Learning to love

Pakistanis love their feeling of superiority to others (“Don’t-you-know-who I am?”)

The writer is a barrister with an interest in psychology

What is the single-most defining characteristic of Pakistanis? The question nagged me recently as I read Watching the English, by the English anthropologist Kate Fox, in which she attempts to uncover the defining characteristics of the English (humour, reserve, orderliness, in case you are wondering). Not being an anthropologist and not even being in Pakistan, I had no option but to rely on memories of my considerable time in the country and of interactions with my Pakistani relatives, friends and colleagues as well as to indulge in some necessary introspection before I could suggest the rather startling answer: we Pakistanis do not know how to love!

What can I possibly mean by that, you may well ask. And what kind of love am I talking about? If it is divine love, then surely devout Pakistani Muslims have an excess of it? If it is filial love, then I must be blind to think that Pakistan runs short on that? Or if romantic love is my subject of interest, then I only have to watch Pakistani dramas or visit upscale malls on Valentine’s Day to see that it is thriving. Before this discussion proceeds any further, I must hold up my hands in protest: I am not speaking of any of these varieties of love, but of their much neglected cousin, ‘self-love’.

I can hear myself being attacked yet again: how can I possibly claim Pakistanis lack self-love? Surely, we are as selfish, self-absorbed and self-satisfied as any other nation? Well, that’s entirely the point. When we equate true self-love with selfishness, we are confusing it with ‘love for our self-image’. We don’t love ourselves; we love our feeling of superiority to others (‘Don’t-you-know-who I am?’), our power over our children (‘Obey me, or else’), our patriotism and our divine devotion (‘I’ll kill you if you speak against my country/my religion’). But loving an image is easy because an image is perfect. Loving oneself, warts and all, is an entirely different story.

And why does self-love matter? You see, the bottom line is that it is only when we truly love ourselves that we are capable of loving others, whether it is our professed beloved, our family or even God — it’s a bit like putting on your own oxygen mask before offering it to others. When self-love is missing, we remain in a state of anxiety and neediness and seek reassurance from everything around us. More often than not, this manifests itself in highly critical or judgmental behaviour towards others — because only when we put someone else down, do we feel that we are worthy. I believe we lack it because criticism and judgment are some of our favourite national pastimes. It is important to understand, however, that they stem not from inherent flaws in others but our own lack of awareness of our shortcomings.
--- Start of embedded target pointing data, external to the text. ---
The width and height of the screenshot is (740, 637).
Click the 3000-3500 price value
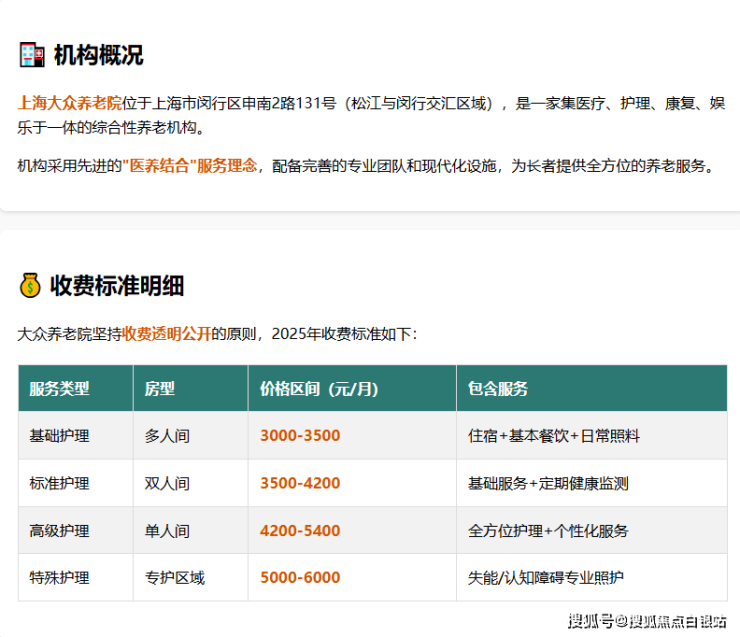(300, 436)
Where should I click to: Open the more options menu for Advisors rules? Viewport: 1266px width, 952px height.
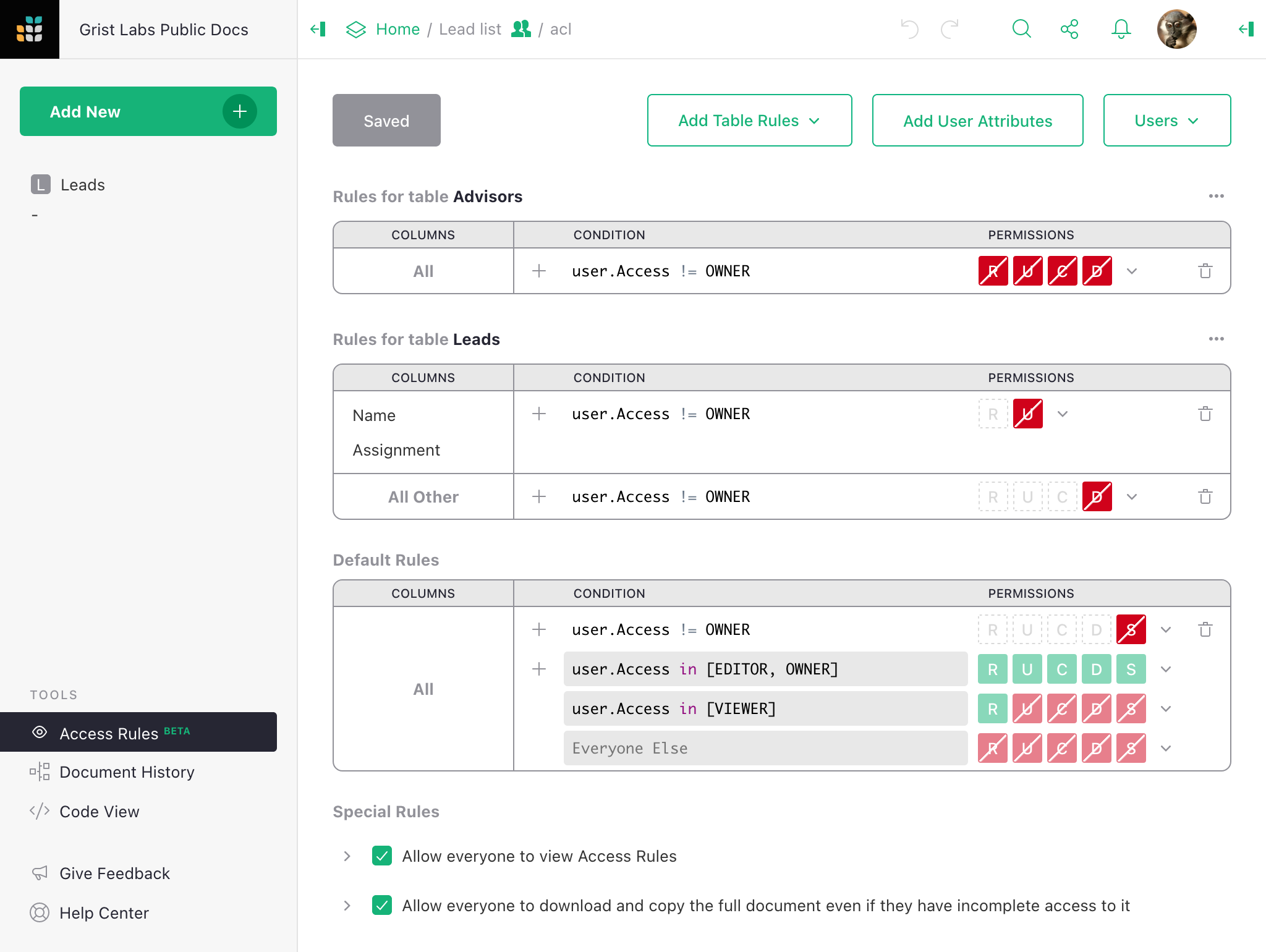[1216, 196]
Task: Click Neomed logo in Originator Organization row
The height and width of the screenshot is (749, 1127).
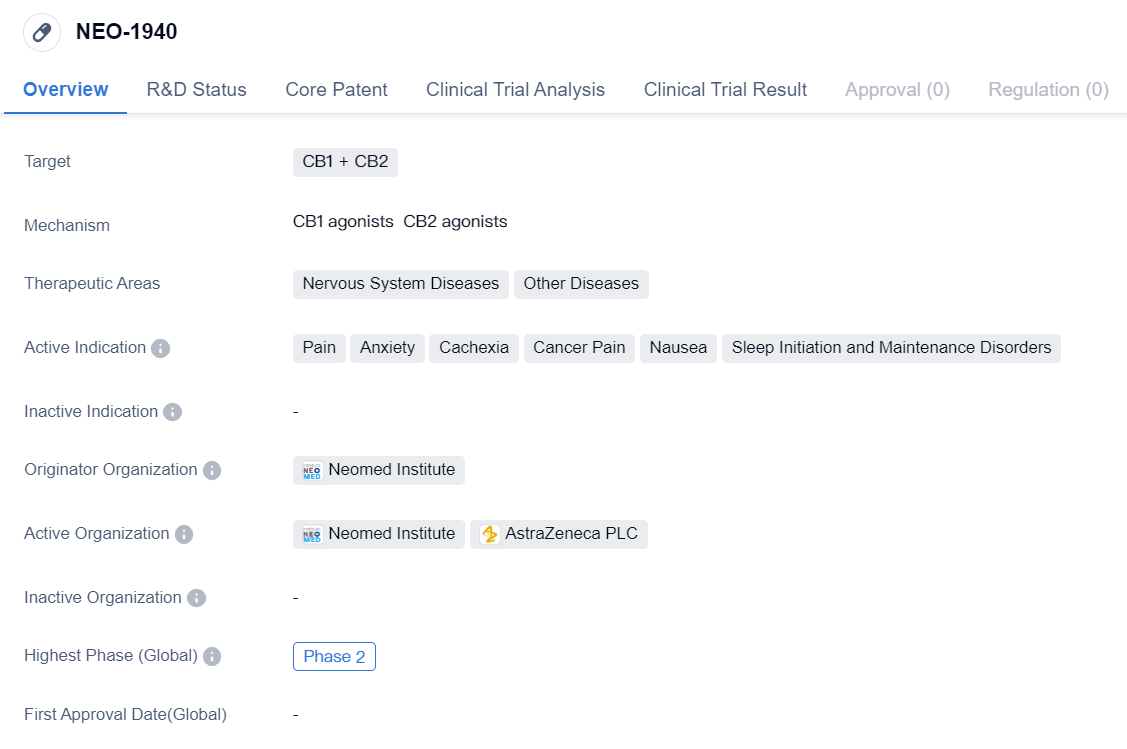Action: point(312,471)
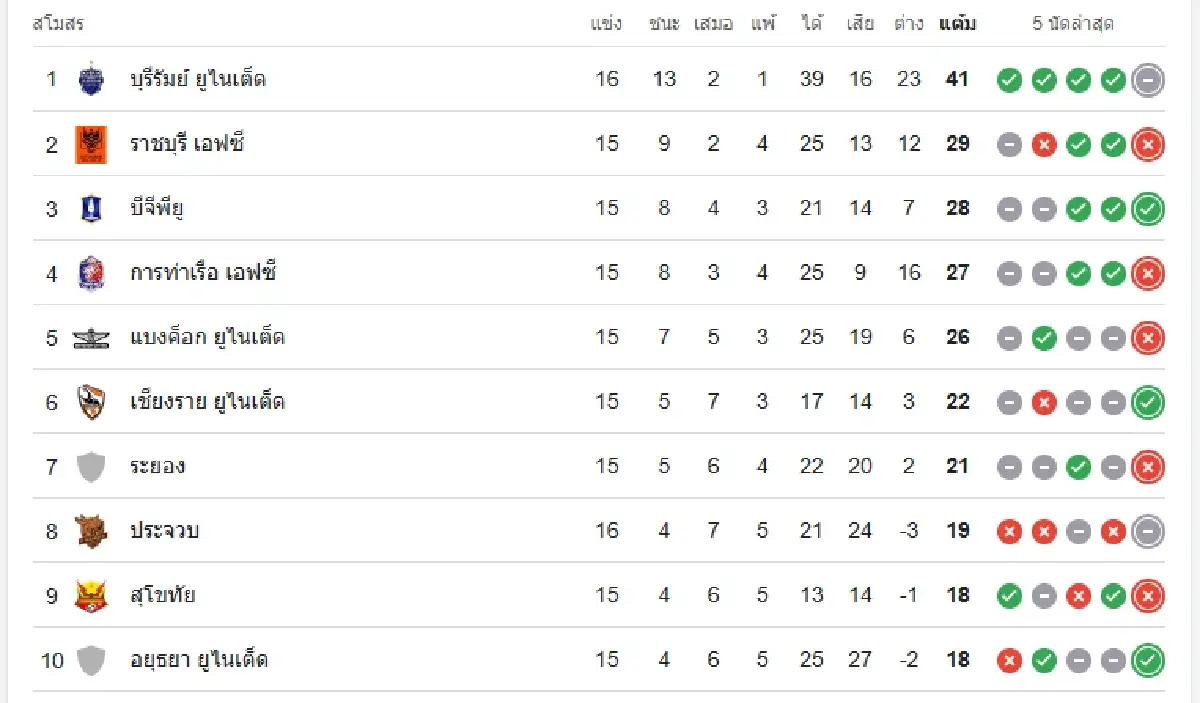This screenshot has height=703, width=1200.
Task: Click Buriram's most recent grey result icon
Action: tap(1148, 79)
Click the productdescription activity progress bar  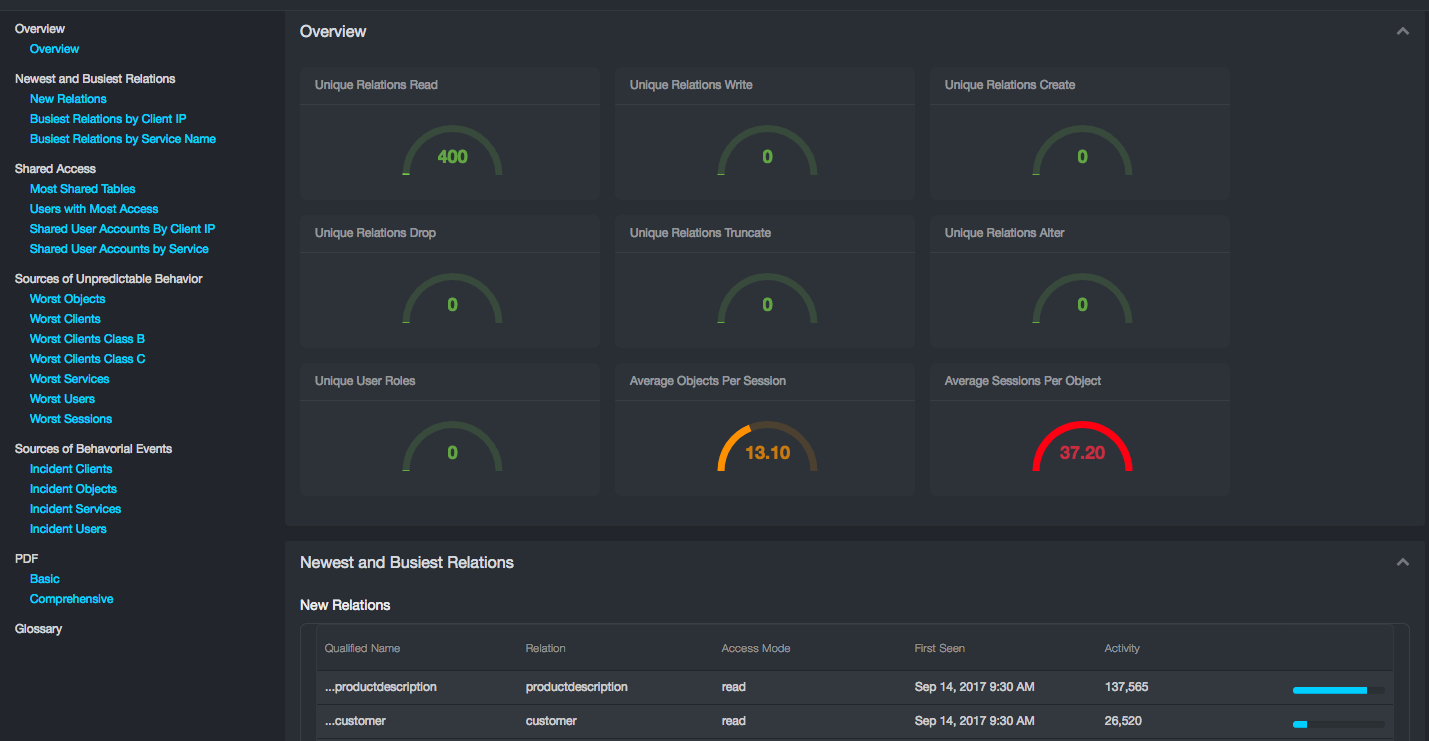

So, how can we go about creating greater self-awareness? One way to do it may be to take a long hard look at oneself and take stock of both the good and the bad, with absolute honesty! It may proceed something like this: Hair? Good. Eyes? All right (with glasses). Ears? Good. Clothes? Best I can afford. And so it goes on. If we are particularly pleased with an attribute, perhaps we can give ourselves a little star in the margins. But it gets tricky when we reach parts of ourselves we are more ambivalent about: Hardworking? Not really. Honest? When pushed to the wall. Kind? Sometimes. The danger in following this exercise is that we may not like what we find. After all, had it been easy wouldn’t we have done it anyway?

But no need to despair, because there is another, perhaps easier way, and that is to treat everyone we encounter with a little more understanding, kindness and compassion. How will that create greater self-love? Psychologists believe that our physical behaviour and our mental state are closely linked. So, if changing the feeling is difficult, change the behaviour and gradually the feeling will start to shift also. It is entirely likely, therefore, that in practising compassion towards others (and thereby inwardly declaring ‘I understand and forgive your shortcomings because I am not perfect either’), we may start extending greater acceptance — and in time, more love — towards ourselves, which in turn would help improve the quality of all our relationships. Don’t believe me? Try it for yourself. I did.

Published in The Express Tribune, January 13th, 2016.